Daniele Medici è stato un poeta di rara determinazione. In un'epoca svuotata di significato e spessore, la sua tensione a mantenere una relazione intima e originaria con i fenomeni del mondo naturale, come i tramonti ad ovest dietro il profilo buio della costa amalfitana, le maree, le nebbie, il crepuscolo delle sere settembrine,  appare struggente e insieme disperata, segnata da un’irrimediabile malinconia.
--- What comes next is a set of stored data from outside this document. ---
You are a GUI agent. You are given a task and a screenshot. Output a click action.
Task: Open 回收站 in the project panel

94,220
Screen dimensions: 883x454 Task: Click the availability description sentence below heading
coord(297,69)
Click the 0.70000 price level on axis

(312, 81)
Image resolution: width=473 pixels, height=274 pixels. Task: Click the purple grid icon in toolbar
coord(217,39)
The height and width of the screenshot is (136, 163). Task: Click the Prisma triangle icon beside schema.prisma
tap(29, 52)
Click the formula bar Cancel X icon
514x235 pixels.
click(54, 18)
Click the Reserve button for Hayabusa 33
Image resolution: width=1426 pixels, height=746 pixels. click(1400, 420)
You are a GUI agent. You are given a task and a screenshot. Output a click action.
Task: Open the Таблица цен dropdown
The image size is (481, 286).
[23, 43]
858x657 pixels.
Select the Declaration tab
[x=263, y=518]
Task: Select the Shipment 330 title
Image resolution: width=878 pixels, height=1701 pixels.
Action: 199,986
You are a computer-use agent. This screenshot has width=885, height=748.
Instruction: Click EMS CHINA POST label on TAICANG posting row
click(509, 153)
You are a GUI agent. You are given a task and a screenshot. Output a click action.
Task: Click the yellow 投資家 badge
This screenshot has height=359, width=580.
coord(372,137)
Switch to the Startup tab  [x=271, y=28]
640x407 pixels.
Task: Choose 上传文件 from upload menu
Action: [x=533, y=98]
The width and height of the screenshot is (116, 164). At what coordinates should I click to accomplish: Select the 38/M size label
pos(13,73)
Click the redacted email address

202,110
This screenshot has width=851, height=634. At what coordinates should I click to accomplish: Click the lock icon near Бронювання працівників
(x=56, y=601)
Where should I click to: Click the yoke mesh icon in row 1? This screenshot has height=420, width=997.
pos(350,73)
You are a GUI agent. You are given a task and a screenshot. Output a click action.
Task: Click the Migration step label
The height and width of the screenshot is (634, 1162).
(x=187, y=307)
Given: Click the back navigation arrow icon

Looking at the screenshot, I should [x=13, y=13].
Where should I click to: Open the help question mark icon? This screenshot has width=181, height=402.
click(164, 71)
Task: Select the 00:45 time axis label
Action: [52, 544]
Egli non è stato soltanto poeta della solitudine esistenziale, ma un idealista che inseguiva, nella scrittura come nel reale, una riconciliazione possibile con l’universo degli altri, quello distante, muto e impenetrabile della donna amata e mai posseduta, ammirata con i toni elegiaci di una tematica del difetto: “Come sei bella (…) così imperfetta/ da poterti/ amare” (‘A Teresa’, Maree, 2000). Dotato, inoltre, di una sincera pulsione a trascendere l’Io e a portarsi, con visioni limpide, e  cristalline, oltre il proprio orizzonte, Daniele Medici ha composto versi densi di immagini solari, che dilatano il dato biografico verso significati più generosi e universali, come nella penultima stanza e nel commiato della poesia “Gabbiani” (Maree, 200) che recita:

 

Gabbiani
Per me voi siete
Le camice bianche della rivoluzione
Le bianche vele aperte all’orizzonte
Di un mondo antico e sempre nuovo

Che si rinnova
E poi si arresta
Prende il volo
E poi si ferma
Lungo una linea dritta e lunga
Come il vostro becco lungo che fa crr-à.

 

Chi ha conosciuto Daniele Medici ha avuto l'esperienza di imbattersi in un Io poetico di estrema compattezza e sincerità.  L’esistenza grave e penosa di questo autore si è conclusa nell'estate del 2000 con il suicidio. Mi preme ricordarne tanto la biografia quanto l’opera perché le tematiche e il  valore stesso dei suoi testi  sono strettamente connessi al vissuto mentale e affettivo che ne ha deciso la sorte: un vissuto costruito sulle brevi e  intense gioie della percezione lirica, sull'immedesimazione acuta con il paesaggio urbano, sull'idillio della sua relazione ininterrotta con il mare e le spiagge sconfinate del litorale salernitano  e sul dolore della quotidiana lotta per la sopravvivenza.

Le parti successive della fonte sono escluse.